Similarly, Snowflake Computing, a PaaS data-warehouse-as-a-service start-up, is explicit about what it does and why it does what it does. "One thing that's enabled by the cloud that we haven't seen anybody take advantage of so far is that you can deliver a full service that goes beyond eliminating the hardware and software install, which can automatically scale up and scale down [as needed]," says Jon Bock, vice president of product and marketing with Snowflake Computing. "The data modeling part is still something that a customer will need to do. It requires them to bring their intelligence about what they're doing. SQL is still the core language we're using, so they will need to build a data model, although we give them the flexibility with JSON and other [poly-structured] data of not having to define a data model. This is a necessary limitation of BI [architecture]: a BI tool doesn't understand that snowflake has this special way of accessing data without a schema."

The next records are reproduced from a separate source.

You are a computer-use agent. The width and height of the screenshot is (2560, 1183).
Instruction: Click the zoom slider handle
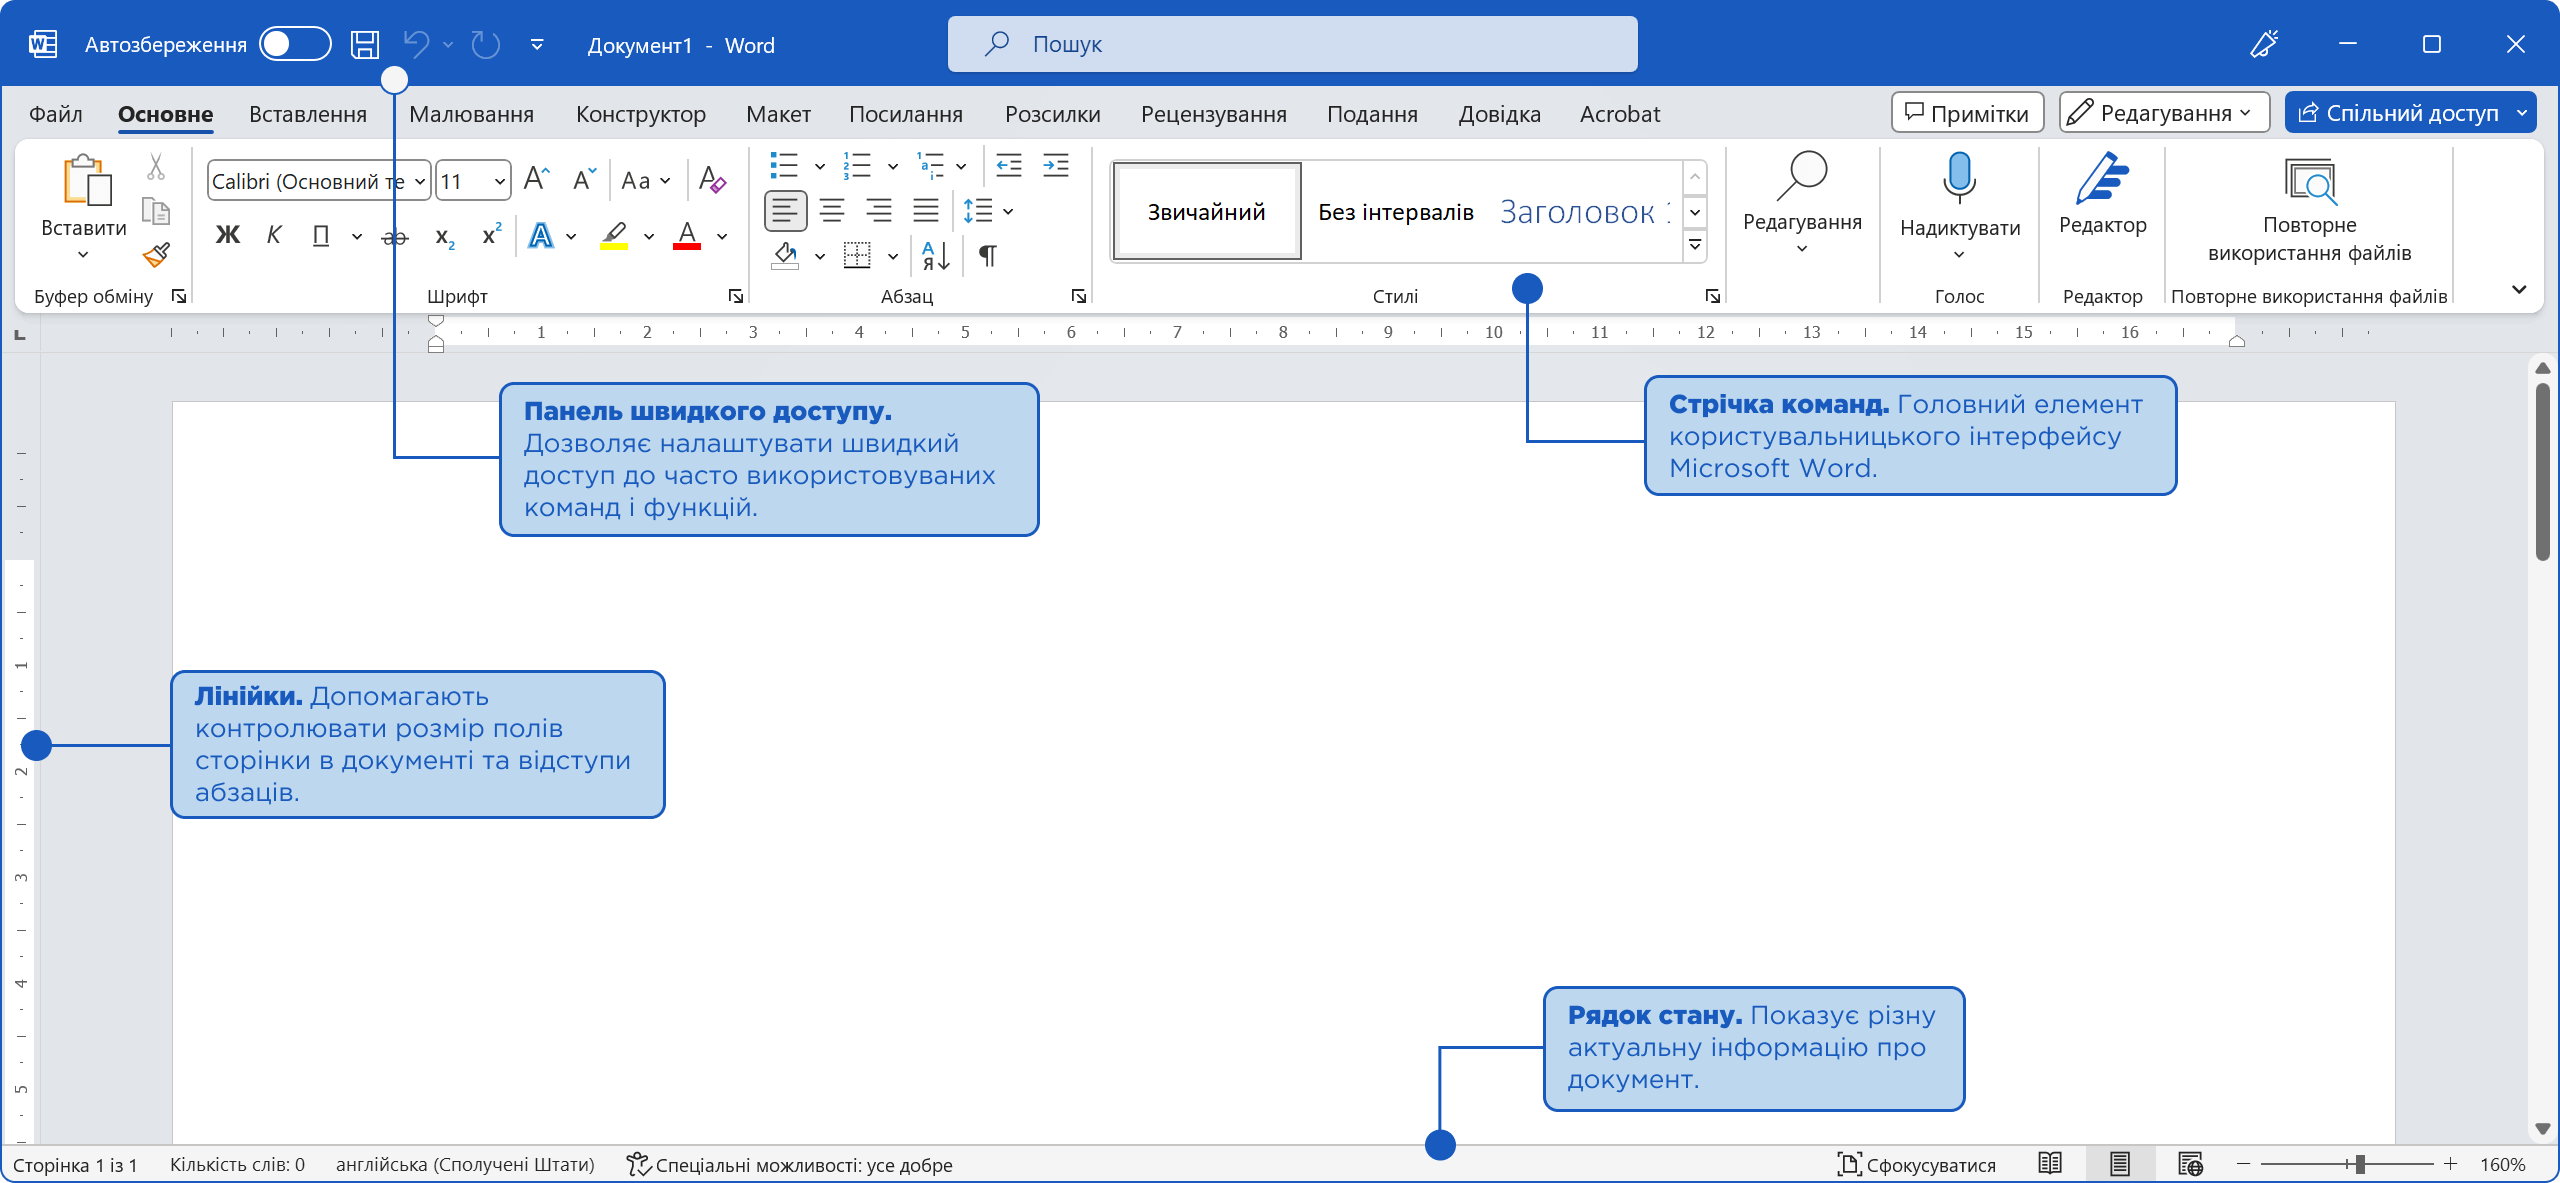2359,1164
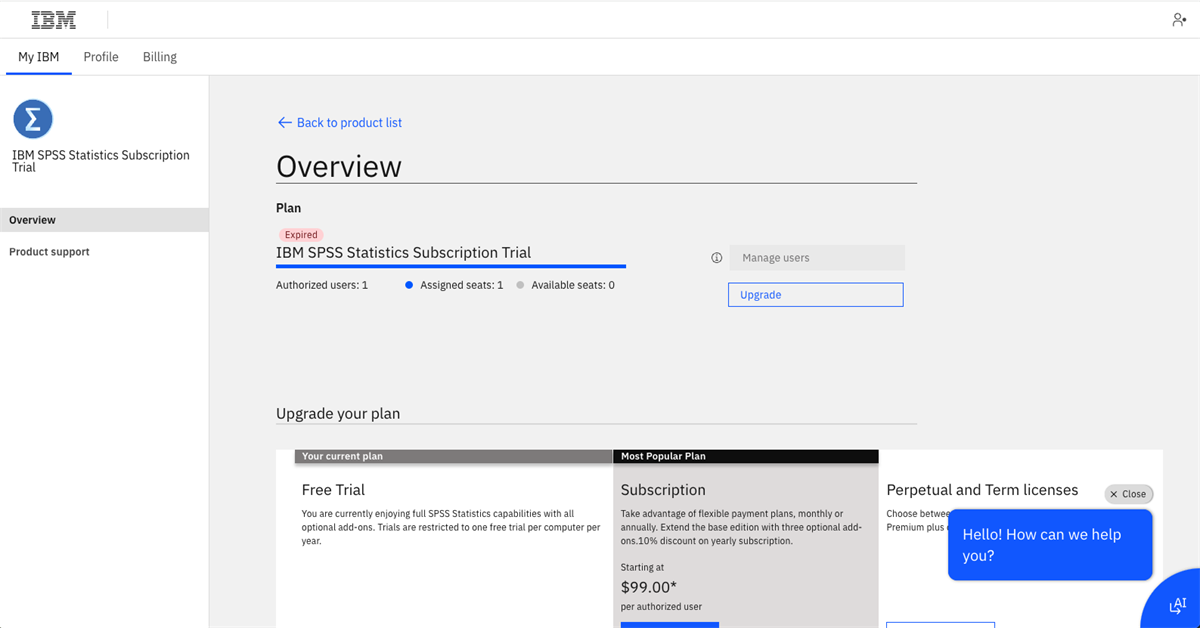Click the 'How can we help you' chat bubble
This screenshot has width=1200, height=628.
click(x=1049, y=545)
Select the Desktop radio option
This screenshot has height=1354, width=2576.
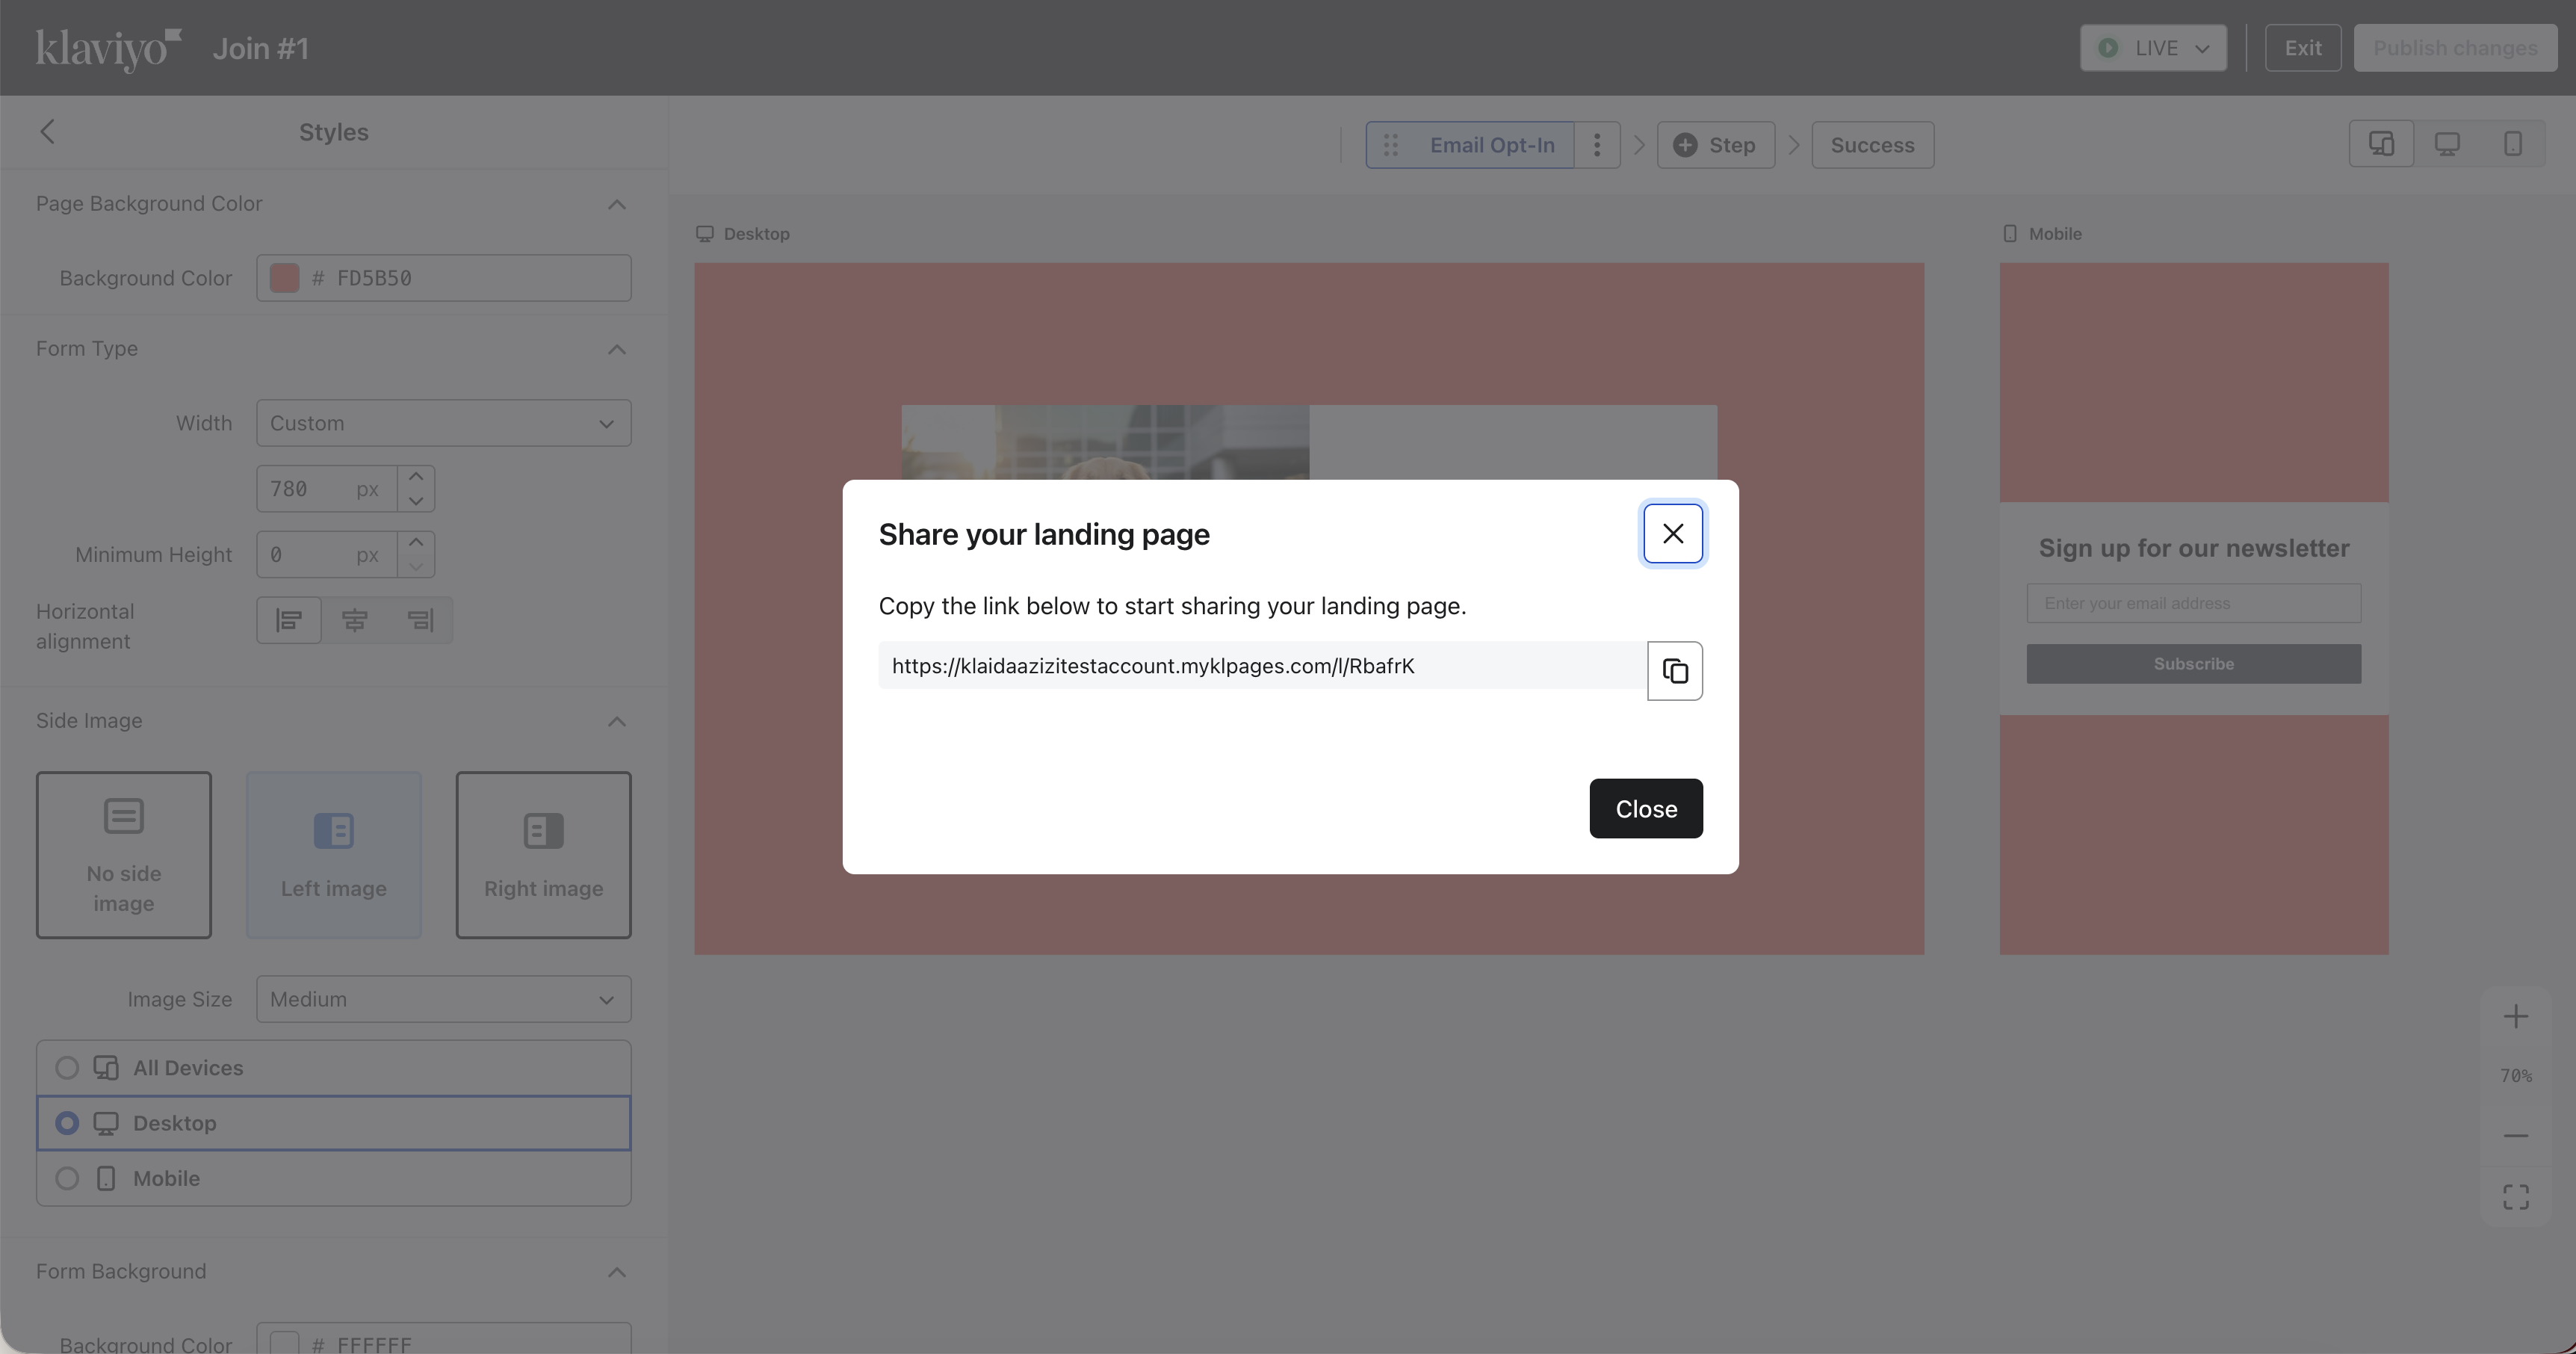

Big Data Starts to Grow up?

Finally, 2014 was a year of redux and irony. Take Cindi Howson's Successful Business Intelligence, a landmark book that was first published back in 2007. In 2013, Howson, a consultant and BI practitioner, as well as a recognized BI tools expert, published an updated edition of her book, complete with a new subtitle: "Unlock the Value of BI and Big Data."

For years, Howson has been fighting the good fight, championing BI as a means to empower business decision-makers and to promote business transparency, accountability, and governance. IT needs to be more responsive to business people, Howson has long said, and BI tools need to do a better job of promoting this responsiveness. At the same time, an important function of IT is to protect the business against itself.  For this reason, data lineage, master data management, and governance are critical business requirements that can't always be reconciled with the demands of business decision-makers for faster! better! now! results. The challenge for BI is to pragmatically address both prerogatives.

This, too, is the challenge for big data. In 2014, after several years of unabated hype, it seemed as if consumers, vendors, and hype-mongers were starting to come to grips with What Big Data Hath Wrought. As research analyst Marc Demarest framed the issue in a keynote address at TDWI's 2014 World Conference in Orlando: Where is all of the stuff we're putting into Hadoop coming from -- and what do we expect to do with it?

Demarest, a principal with Noumenal Inc., compared the unmanaged Hadoop “data lake” use case (in which Hadoop's HDFS is used as a vast reservoir for all enterprise information) to a polluted river. He invoked the infamous Cuyahoga River fire of 1952, which caused more than $1 million in property damage, to drive home this point. What caused the Cuyahoga River to spontaneously combust? Pollution. The challenge with using Hadoop as a long-term repository is that its data management feature set is shockingly primitive, which leads to a similar kind of pollution or contamination of data.

Instead of the Hadoop “data lake,” then, you wind up with the Hadoop “Superfund Clean-up Site,” Demarest told BI This Week in a follow-up interview. In Hadoop, it just isn't possible to answer a number of critical questions -- e.g., Where did this file come from? Who put it there? What is it used for? How accurate is the data stored in this file compared to this other data over here? How many other files of the same sort are in here? -- with the same degree of accuracy as with a data warehouse or (R)DBMS system.

There aren't any -- any -- good answers to this problem today, Demarest argued.

The hope, thanks to pushback from frustrated customers and thought-leadership from voices such as Demarest's and Howson's, is that such answers will soon emerge. Perhaps in 2015, then, we'll see the first such green shoots of a newer, more manageable, more governable take on big data.

Check back here next year and we'll see.